In their dreams, Stone and Couture saw a train derail while crossing the Bad River Reservation, spilling a white powder into the river. The white powder caused disease and death of animals, plants and people, including the destruction of the sacred wild rice sloughs on the reservation at the delta where the Bad River meets Lake Superior. These sloughs had been the reason the Ojibwe settled in northern Wisconsin during their migration from the east coast four hundred years earlier. In that migration, the Ojibwe had, following a prophecy, followed a miigis (cowry) shell to a place where "food grows on water," a prophecy held to be fulfilled when they reached the wild rice waters of Wisconsin.

==History==
Neither Stone nor Couture knew what the white powder in their dreams was until the EPA's announcement of the sulfide shipment. The Anishinabe Ogichidaa activists made a point of carrying out the blockade in a way that was consistent with their beliefs. They had prepared throughout the prior year with sweats and prayer. Before blockading the tracks, they and other Ogichidaa members consulted with spiritual leaders and tribal elders. On arriving at the tracks to begin the blockade, they prayed, and then laid out sacred ground in a way specified by spiritual leaders, to add strength to their actions, including a sacred fire near the tracks, singing and drum sessions on the tracks, tobacco placed in the four directions and eagle feather lances in the four directions on and near the tracks. Before the blockade Stone and Couture vowed to Gichi Manidoo (Great Spirit) that they would be willing to sacrifice their lives if need be to stop the train from going through.

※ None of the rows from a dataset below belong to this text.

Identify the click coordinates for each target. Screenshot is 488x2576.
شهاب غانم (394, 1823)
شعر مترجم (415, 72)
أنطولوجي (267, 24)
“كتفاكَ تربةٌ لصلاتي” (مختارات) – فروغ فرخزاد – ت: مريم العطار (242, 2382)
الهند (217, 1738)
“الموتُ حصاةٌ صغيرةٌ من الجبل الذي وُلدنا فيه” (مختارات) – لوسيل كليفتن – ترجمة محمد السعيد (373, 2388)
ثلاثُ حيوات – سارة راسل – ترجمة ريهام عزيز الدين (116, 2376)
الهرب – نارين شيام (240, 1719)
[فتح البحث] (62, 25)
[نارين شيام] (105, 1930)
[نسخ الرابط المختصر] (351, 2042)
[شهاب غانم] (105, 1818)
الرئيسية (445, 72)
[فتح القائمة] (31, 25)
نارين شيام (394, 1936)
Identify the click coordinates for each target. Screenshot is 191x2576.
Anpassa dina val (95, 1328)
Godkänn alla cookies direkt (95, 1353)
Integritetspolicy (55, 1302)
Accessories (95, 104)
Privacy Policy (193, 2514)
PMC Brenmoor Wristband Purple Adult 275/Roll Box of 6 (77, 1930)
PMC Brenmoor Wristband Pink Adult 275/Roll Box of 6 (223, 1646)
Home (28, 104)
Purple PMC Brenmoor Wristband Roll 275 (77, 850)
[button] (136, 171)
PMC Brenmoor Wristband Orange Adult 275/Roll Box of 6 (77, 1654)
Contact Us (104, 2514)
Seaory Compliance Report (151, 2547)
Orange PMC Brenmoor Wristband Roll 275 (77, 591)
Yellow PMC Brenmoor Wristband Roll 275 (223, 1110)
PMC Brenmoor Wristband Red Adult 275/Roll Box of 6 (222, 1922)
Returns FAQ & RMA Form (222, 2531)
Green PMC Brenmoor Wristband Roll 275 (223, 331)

On July 22, 1996, the activists stopped a train bound for the copper mine as it crossed the reservation. The train was carrying tankers of sulfuric acid for use in pilot solution mining. The mine had drastically scaled back operations and laid off thousands the previous year due to its diminishing profits. Inmet, a Toronto-based corporation, hoped to inject 550 e6USgal of acid into the mine to bring out any remaining ore. This plan raised concerns among environmentalists that the acid would contaminate groundwater and nearby Lake Superior. The EPA granted permission for the experiment without requiring a hearing or an environmental impact statement. Among those astounded by this decision was Walter Bresette, a Red Cliff Ojibwe activist and Indigenous chair of the EPA'S National Environmental Justice Advisory Council. Bresette resigned his position and joined with the Native rights group Anishinabe Ogichidaa, Ojibwe for "Protector of the People," on a new course of action.

For weeks, Ogichidaa and white allies camped on the railroad tracks conducting ceremonies and protests. Initially, the focus was put on the condition of the Wisconsin Central Ltd. tracks themselves. The activists insisted they were unsafe, though the state had authorized their use provided the speed of the trains did not exceed ten miles per hour. Wisconsin Central insisted that the Ashland County sheriff arrest the protestors, but with the events taking place on the reservation and involving Native religious practices, the sheriff's office declared it a treaty issue and federal matter and therefore took no action. The protesters, in the meantime, also demanded to see the reports stating the railroad was safe to be used for hazardous materials. The United States government made a failed attempt at mediating between the two groups involved; as a result of these attempted mediations, the US government launched a full investigation of the railroad. Following the beginning of this investigation, protestors allowed two trains that did not contain sulfuric acid through to their destination. On August 19, the protest formally ended, the Ojibwe allowing all trains not containing sulfuric acid through to their destination.

There were two instances when the blockade nearly turned violent. The first involved a representative of the Wisconsin Central Railroad, a "troubleshooter" who was experienced in dealing with aboriginal conflicts throughout the world using strong-arm tactics. He approached the Ashland County Sheriff's Department and offered to make their problem go away if the Department would look the other way. Sheriff's Department representatives made it clear to the troubleshooter that such tactics would not be used in Ashland County.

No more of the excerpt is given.